Doch wie konnte es soweit kommen? Ist es reines Missmanagement durch unfähige Führungskräfte und Vorstandsmitgliedern? Nicht nur. Zwar lag die Umsatzsteigerung und das Wachstum des Konzerns 2022 und 2023 unter den Erwartungen, dennoch konnten, besonders im letzten Jahr, sehr hohe Umsätze eingefahren werden. 2023 war die Rede von 332,3 Milliarden Euro, was einem Plus von 15,5 Prozent entspricht. Als operative Gewinnergebnis wurden 22,58 Milliarden Euro angegeben. Rein faktisch gesehen also mehr als genügend monetäre Mittel, um alle ArbeiterInnen zu halten und keine Werksschließungen vorzunehmen. Doch Arbeitsplatzsicherung ist nicht im Interresse der KapitalistInnen, wenn diese nicht der Gewinnmaximierung dient. Damit der Konzern seine monopolkapitalistische Stellung auf dem Weltmarkt halten kann, werden lieber Stellen der „teuren“ ArbeiterInnen gestrichen und in imperialistischer Manier Lohndumping im Ausland betrieben.
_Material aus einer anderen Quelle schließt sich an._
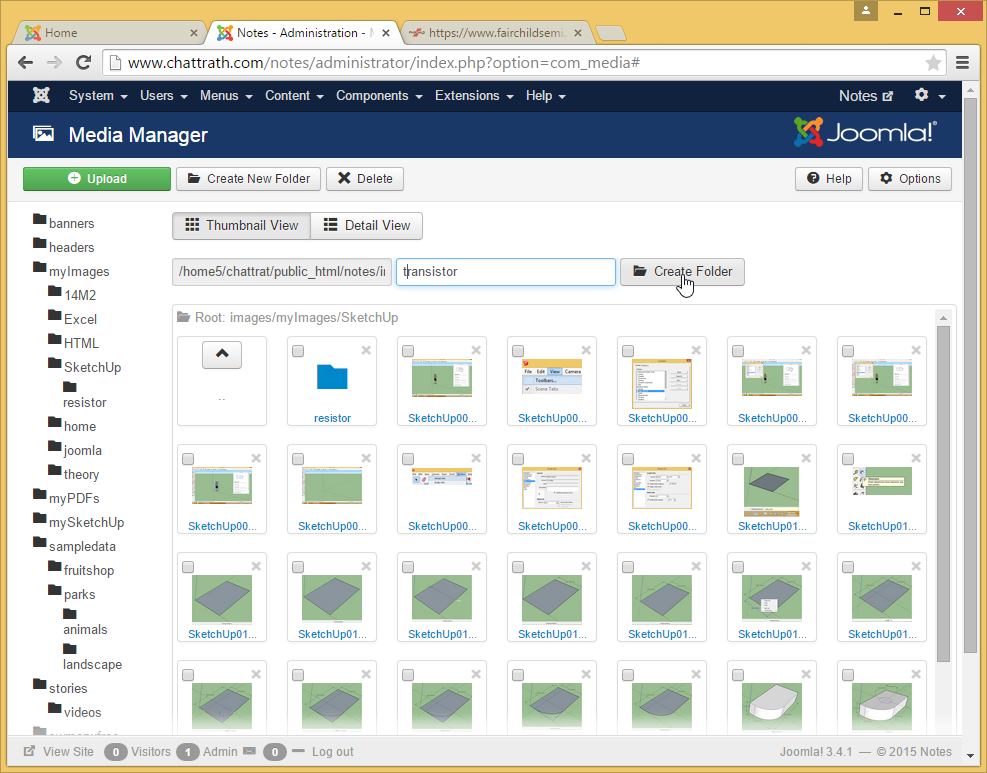Click the up-arrow parent folder icon
This screenshot has width=987, height=773.
click(x=221, y=354)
Prognosen zeigen fehlende Wachstumsperspektiven auf, besonders in den wichtigen Absatzmärkten in Asien sinkt die Nachfrage rapide. Aufgrund möglicher schwindender Umsätze und Gewinne in den kommenden Jahren zog damit VW jetzt also die „Notbremse“, wie es seitens der Konzern-Bonzen hieß. Doch wo floßen die Gewinne hin, wenn nicht in den Erhalt der Arbeitsplätze? Auch hier blieben die Kapitalisten sich treu, denn ein großer Teil floß in die eigenen Taschen. Im Vorstand sind die Gehälter siebenstellig. Der Vorstandsvorsitzende bekam 2022 ein Grundgehalt von 2.235.000 Euro und ein Bonus von 3.045.000 Euro p.a., die übrigen 8 Vorstandsmitglieder 1.420.000 Euro Grund- und 1.350.000 Bonusgehalt p.a.. Weitere 4,5 Milliarden Euro wurden an Aktionäre ausgeschüttet. Das Durchschnittsgehalt eines VW-Mitarbeiters widerum liegt nach aktuellen Schätzungen bei 4.700 Euro monatlich, damit 56.400 Euro jährlich. Der Klassenunterschied könnte kaum deutlicher sein.
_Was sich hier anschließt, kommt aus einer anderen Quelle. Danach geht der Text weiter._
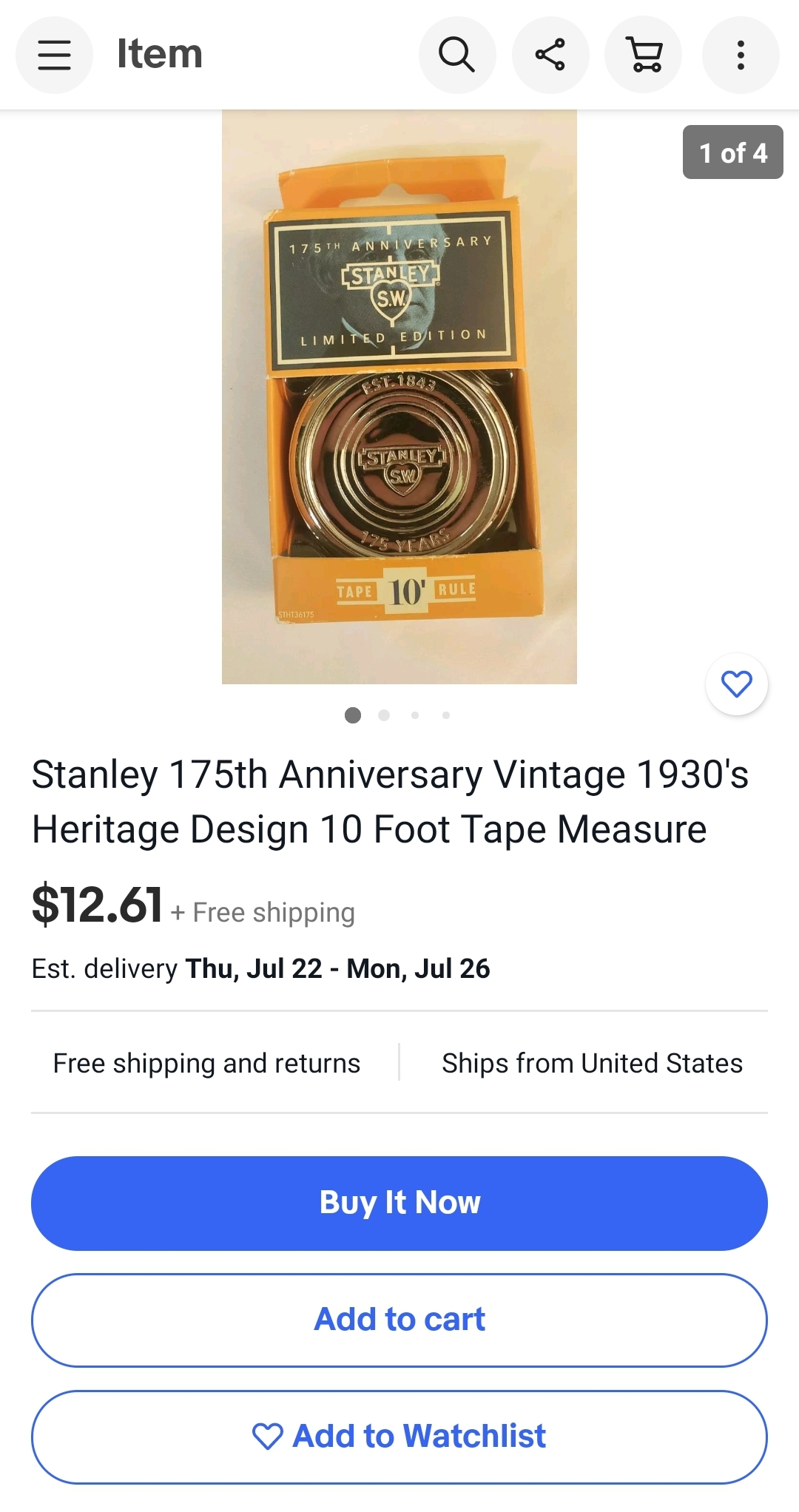Toggle the heart favorite on the image
This screenshot has width=799, height=1512.
(x=737, y=684)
Insgesamt zeigt sich auch hier einer der Widersprüche des Systems: die KapitalistInnen erweitern die Produktion mit immer neuerer Technik und automatisierten Systemen ins unermessliche, sie produzieren riesige Massen an Waren, stets auf der Jagd nach den höchsten Profiten. Doch mit immer höherer Produktionszahl, fällt es immer schwerer auch alle Produkte, in diesem Fall Fahrzeuge, zu verkaufen. Die HauptabnehmerInnen sind bei VW die ArbeiterInnenklasse, welchen jedoch klare finanzielle Grenzen gesetzt sind. Die Kauftkraft sinkt mit immer niedriger werdendem Reallohn und steigender Arbeitslosigkeit noch weiter. Infolgedessen stauen sich die Lagerbestände immer weiter an, die AusbeuterInnen verfehlen ihr Umsatzziel und entlassen ihrer ArbeiterInnen, schließen Werke und senken Löhne, wie auch bei VW. So verschäft sich der Widerspruch immer weiter und weiter. Doch ehe die zu viel produzierten Waren an die Volksmassen verteilt werden, würden die KapitalistInnen diese am ehesten noch vernichten, bei Überproduktion gängige Praxis.
Die Kapitalisten lassen zu viel produzieren, der arbeitenden Klasse geht es schlechter. Um diese immer wiederkehrenden Krisen abzuschaffen, müssen wir endlich den Kapitalismus überwinden. Wir müssen die bourgeoisen Kräfte und den deutschen Imperialismus gemeinsam, als starke und schlagkräftige ArbeiterInnenbewegung, bekämpfen. Am Beispiel der VW Werke sieht man erneut die klaren Grenzen, die ein nationaler Arbeitskampf mit sich bringt. Nur der Weg zum Sozialismus kann die Ausbeutung stoppen. Wir dürfen nicht weiter zulassen, dass ihre Krisen auf unserem Rücken ausgetragen werden. Kampf dem Kapital, wir Proletarier haben nichts weiter zu verlieren, als unsere Ketten!